__AIM OF THE EXERCISE__. Lines before the one containing "Image resolution: width=800" are excluded; reproduce that line and all lines after it in the entries below, exactly.

Stored items:
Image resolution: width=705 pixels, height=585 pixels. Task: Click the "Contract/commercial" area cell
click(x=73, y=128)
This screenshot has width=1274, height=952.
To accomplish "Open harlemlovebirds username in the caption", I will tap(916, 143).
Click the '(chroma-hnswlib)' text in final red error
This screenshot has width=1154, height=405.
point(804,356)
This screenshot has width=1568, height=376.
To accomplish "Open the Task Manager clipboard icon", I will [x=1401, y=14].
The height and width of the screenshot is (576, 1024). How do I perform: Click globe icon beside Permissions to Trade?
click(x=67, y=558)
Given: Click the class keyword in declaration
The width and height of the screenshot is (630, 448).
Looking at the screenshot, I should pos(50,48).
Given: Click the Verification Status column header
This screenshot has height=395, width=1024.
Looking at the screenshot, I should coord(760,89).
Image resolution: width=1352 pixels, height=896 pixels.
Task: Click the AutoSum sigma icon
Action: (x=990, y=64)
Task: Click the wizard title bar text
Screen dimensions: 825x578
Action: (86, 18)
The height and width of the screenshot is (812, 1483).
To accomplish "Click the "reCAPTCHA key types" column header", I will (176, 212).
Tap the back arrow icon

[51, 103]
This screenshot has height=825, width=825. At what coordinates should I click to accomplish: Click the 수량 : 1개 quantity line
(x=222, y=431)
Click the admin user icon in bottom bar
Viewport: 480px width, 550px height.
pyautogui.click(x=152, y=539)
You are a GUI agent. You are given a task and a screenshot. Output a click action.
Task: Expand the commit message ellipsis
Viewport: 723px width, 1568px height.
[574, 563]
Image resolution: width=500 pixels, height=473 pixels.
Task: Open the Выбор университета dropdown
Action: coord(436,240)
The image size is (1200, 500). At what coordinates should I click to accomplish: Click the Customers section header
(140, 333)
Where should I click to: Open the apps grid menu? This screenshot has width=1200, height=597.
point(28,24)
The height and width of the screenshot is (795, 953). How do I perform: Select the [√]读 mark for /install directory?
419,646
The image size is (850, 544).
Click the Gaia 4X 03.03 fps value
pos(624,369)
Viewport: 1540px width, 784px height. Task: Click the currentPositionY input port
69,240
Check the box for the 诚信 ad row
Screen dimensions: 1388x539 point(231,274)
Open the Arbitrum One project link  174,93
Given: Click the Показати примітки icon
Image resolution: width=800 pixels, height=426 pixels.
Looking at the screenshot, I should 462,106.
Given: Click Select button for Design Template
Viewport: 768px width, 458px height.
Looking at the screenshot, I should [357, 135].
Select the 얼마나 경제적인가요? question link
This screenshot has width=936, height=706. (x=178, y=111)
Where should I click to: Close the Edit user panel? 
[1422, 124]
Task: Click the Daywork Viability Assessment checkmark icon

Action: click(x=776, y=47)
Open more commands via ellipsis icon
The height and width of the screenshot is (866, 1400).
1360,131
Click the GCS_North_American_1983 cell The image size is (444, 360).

__EXPECTED ANSWER__.
Image resolution: width=800 pixels, height=426 pixels.
Looking at the screenshot, I should 462,106.
Given: Click Select button for Design Template
Viewport: 768px width, 458px height.
Looking at the screenshot, I should [357, 135].
Select the 얼마나 경제적인가요? question link
This screenshot has width=936, height=706. (x=178, y=111)
Where should I click to: Close the Edit user panel? 
[1422, 124]
Task: Click the Daywork Viability Assessment checkmark icon

Action: click(x=776, y=47)
Open more commands via ellipsis icon
The height and width of the screenshot is (866, 1400).
1360,131
Click the GCS_North_American_1983 cell The image size is (444, 360).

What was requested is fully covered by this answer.